Interactions of STIM and ORAI

The identification of the molecular basis of Ca2+ release activated channels (CRAC) is only starting to emerge. Recently, knock-down strategies identified the stromal interaction protein 1 (STIM1) and ORAI1 as essential parts in the CRAC complex. STIM1 is an ER-located Ca2+-sensor, and ORAI1, consisting of four transmembrane regions, turned out to be all or part of the CRAC pore. In this project we will focus especially on the identification of intra- and intermolecular interactions of STIM1 and ORAI1 in the standard expression system HEK293 cells in order to characterize the minimal key domains mediating their assembly and coupling. For this, we will use a combined approach of several techniques including electrophysiology, Ca2+ imaging, confocal FRET as well as TIRF microscopy together with molecular biology and biochemical methods. For detailed mapping of relevant interaction sites we will additionally employ the peptide array SPOT technology. Furthermore X-ray crystallography will be applied to potentially interacting fragments of STIM1 and ORAI1 to elucidate their 3-diemensional structure, both alone and in a complex. Our studies will be extended to ORAI2 and ORAI3 to compare the major interaction domains with those of ORAI1 probably revealing explanations for different functions. Key domains mediating or inhibiting STIM1/ORAI activation will be probed for their potential interference with endogenous CRAC in rat basophilic leukemia (RBL) cells representing a model system where STIM1 and ORAI1 seem to manifest the molecular origin of CRAC. These results will provide a basis to specifically manipulate endogenous CRAC currents of native cells in an attempt to elucidate therapeutical targets in the long term.
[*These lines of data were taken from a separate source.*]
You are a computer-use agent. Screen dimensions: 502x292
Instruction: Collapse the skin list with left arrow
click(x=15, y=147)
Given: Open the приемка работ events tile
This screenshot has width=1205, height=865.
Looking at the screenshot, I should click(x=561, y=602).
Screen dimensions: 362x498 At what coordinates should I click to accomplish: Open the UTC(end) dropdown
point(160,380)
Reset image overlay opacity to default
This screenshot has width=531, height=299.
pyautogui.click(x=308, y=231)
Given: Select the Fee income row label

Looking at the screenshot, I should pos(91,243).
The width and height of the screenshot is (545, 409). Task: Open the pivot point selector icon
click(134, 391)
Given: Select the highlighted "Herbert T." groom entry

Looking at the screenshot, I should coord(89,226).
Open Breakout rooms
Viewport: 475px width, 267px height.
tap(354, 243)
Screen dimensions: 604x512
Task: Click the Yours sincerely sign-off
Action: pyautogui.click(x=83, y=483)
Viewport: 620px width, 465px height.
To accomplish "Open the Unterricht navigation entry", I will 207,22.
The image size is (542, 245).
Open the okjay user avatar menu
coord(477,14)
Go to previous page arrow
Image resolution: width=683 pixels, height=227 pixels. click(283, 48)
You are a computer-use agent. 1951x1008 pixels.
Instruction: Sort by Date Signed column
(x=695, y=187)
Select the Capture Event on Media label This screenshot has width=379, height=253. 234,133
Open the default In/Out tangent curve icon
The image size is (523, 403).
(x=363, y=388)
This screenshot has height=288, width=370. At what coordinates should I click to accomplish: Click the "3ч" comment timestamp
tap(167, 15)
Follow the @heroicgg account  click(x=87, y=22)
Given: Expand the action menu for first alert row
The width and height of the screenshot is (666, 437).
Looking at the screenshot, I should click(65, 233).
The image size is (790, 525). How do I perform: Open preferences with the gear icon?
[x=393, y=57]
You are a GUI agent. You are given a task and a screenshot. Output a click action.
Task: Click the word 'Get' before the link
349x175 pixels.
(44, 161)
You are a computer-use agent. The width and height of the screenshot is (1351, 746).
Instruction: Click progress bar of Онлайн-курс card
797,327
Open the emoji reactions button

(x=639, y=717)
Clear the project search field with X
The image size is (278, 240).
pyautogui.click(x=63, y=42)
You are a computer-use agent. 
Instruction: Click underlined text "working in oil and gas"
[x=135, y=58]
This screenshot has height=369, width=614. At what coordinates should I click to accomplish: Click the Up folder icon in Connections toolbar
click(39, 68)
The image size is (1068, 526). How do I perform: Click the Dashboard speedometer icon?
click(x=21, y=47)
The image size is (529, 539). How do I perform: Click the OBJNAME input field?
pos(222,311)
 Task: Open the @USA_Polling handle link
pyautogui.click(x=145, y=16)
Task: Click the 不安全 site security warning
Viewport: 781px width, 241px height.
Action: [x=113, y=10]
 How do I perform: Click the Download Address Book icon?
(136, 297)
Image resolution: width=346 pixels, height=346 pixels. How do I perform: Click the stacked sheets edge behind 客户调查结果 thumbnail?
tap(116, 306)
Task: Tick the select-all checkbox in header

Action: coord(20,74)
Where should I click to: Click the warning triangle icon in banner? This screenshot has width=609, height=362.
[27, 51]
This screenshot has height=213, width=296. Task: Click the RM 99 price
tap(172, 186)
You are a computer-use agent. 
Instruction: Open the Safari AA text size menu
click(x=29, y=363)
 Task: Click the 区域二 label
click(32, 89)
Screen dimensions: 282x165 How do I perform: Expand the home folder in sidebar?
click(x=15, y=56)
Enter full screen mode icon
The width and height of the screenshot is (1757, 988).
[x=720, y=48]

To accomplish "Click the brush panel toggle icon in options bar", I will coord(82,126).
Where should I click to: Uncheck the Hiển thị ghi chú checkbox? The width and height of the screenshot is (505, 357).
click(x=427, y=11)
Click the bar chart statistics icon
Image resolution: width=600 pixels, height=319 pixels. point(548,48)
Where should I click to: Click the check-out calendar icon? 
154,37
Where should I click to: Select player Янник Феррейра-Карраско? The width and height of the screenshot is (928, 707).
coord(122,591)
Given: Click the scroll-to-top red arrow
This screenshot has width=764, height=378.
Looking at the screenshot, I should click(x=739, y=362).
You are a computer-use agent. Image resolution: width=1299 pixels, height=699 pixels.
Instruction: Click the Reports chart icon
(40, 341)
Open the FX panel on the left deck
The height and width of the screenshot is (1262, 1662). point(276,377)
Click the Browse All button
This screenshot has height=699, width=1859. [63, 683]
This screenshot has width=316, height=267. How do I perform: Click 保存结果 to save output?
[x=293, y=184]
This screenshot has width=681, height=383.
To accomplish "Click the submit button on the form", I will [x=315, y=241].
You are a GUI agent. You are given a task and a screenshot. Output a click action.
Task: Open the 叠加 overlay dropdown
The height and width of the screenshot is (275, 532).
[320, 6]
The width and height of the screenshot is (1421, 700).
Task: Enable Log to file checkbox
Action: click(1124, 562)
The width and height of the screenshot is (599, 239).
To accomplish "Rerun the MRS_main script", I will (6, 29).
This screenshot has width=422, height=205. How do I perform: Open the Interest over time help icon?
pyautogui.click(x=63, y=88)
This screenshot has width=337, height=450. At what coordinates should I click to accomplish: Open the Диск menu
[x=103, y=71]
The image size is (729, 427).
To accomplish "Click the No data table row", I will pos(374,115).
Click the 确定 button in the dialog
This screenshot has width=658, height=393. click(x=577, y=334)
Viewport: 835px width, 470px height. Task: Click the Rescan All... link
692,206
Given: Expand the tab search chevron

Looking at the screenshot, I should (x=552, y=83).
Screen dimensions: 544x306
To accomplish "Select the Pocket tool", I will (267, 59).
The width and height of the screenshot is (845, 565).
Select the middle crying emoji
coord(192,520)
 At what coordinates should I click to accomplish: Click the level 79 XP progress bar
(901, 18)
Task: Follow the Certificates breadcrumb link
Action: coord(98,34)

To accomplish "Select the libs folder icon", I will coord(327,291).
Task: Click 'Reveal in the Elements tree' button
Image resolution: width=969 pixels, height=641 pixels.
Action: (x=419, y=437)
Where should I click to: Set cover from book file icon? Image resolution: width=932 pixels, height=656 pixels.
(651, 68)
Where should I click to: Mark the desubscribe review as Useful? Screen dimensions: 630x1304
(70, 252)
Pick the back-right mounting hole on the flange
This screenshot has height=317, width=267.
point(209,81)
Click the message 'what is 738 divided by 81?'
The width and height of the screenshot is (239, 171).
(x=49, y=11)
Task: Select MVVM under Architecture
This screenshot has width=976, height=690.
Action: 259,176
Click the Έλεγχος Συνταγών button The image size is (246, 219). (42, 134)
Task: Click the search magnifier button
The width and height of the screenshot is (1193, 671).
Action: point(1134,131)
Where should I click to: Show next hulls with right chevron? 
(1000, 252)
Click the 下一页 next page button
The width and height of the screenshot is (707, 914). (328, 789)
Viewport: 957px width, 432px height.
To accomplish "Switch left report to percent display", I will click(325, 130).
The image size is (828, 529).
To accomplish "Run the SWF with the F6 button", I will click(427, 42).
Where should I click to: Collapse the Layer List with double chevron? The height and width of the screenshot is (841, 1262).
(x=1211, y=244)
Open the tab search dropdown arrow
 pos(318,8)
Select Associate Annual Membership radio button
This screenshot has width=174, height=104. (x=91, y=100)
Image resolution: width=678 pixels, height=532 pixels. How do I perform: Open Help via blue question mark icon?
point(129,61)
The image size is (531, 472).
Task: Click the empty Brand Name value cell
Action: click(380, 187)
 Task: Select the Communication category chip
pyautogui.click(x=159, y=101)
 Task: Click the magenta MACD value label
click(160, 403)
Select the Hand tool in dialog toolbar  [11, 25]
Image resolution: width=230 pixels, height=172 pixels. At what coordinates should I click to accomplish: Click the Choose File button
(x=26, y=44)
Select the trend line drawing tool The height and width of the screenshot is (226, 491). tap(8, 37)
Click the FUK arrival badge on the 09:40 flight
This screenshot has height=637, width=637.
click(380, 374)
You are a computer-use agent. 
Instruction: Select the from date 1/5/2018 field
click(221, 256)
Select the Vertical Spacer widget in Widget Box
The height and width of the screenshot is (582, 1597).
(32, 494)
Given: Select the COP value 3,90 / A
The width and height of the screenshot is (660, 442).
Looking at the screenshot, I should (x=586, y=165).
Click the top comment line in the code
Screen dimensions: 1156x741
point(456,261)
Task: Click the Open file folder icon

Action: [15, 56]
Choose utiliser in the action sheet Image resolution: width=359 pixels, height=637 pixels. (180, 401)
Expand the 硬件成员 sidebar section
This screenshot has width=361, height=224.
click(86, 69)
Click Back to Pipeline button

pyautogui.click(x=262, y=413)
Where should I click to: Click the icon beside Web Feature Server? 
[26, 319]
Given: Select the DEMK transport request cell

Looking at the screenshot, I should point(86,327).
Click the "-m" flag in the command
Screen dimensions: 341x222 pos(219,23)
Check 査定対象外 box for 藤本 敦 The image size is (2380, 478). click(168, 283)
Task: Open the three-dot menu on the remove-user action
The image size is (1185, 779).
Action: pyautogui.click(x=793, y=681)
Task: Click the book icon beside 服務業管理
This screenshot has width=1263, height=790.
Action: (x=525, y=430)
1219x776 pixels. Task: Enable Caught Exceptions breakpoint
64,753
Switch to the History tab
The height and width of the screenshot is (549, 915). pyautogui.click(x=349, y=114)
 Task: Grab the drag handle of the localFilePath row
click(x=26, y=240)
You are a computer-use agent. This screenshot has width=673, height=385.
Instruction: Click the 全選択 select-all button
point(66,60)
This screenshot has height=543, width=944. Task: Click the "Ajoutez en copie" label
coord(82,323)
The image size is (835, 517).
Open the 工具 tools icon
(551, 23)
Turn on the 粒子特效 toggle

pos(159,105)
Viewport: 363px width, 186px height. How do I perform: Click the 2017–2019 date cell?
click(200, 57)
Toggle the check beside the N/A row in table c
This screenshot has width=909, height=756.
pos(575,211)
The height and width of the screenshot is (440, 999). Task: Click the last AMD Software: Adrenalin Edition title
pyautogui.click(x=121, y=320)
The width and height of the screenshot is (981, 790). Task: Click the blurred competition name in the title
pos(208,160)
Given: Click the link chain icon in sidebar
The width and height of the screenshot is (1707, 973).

The identification of the molecular basis of store-operated or Ca2+ release activated channels (SOC or CRAC) is only starting to emerge. While members of the transient receptor potential (TRPs) ion channels family (TRPs) including the canonical TRPs (TRPCs) and Ca2+ selective vanilloid TRPV6 are suggested as channel components, in the past two years knock-down strategies identified the stromal interaction protein 1 (STIM1) and Orai1 as essential parts in the CRAC complex. STIM1 is an ER-located Ca2+-sensor, and Orai1, consisting of four transmembrane regions, turned out to be all or part of the CRAC pore. In this study we have focused especially on the identification of intra- and intermolecular interactions of STIM and Orai in the standard expression system HEK293 cells to analyze the key domains mediating their assembly and function. For this, we have used a combined approach of several techniques including electrophysiology, Ca2+ imaging, confocal FRET microscopy together with molecular biology and biochemical methods. Significant results have been obtained regarding (i) the minimal domain of STIM1 required for interaction with Orai, (ii) the domains within STIM1 and Orai that mediate their interaction, (iii) a modulatory domain that mediates fast inactivation of Orai channels, (iv) the heteromeric assembly of Orai1/Orai3 proteins affecting the Ca2+- selectivity and (v) the stochiometry of an Orai1 protein assembly in dependence of activation by STIM1. Identification of key domains mediating STIM/Orai activation has provided a basis to specifically manipulate endogenous CRAC/SOC currents of native cells. Rat basophilic leukemia (RBL) have been employed as model systems to probe STIM/Orai fragments or mutants for a potential interference with endogenous CRAC currents.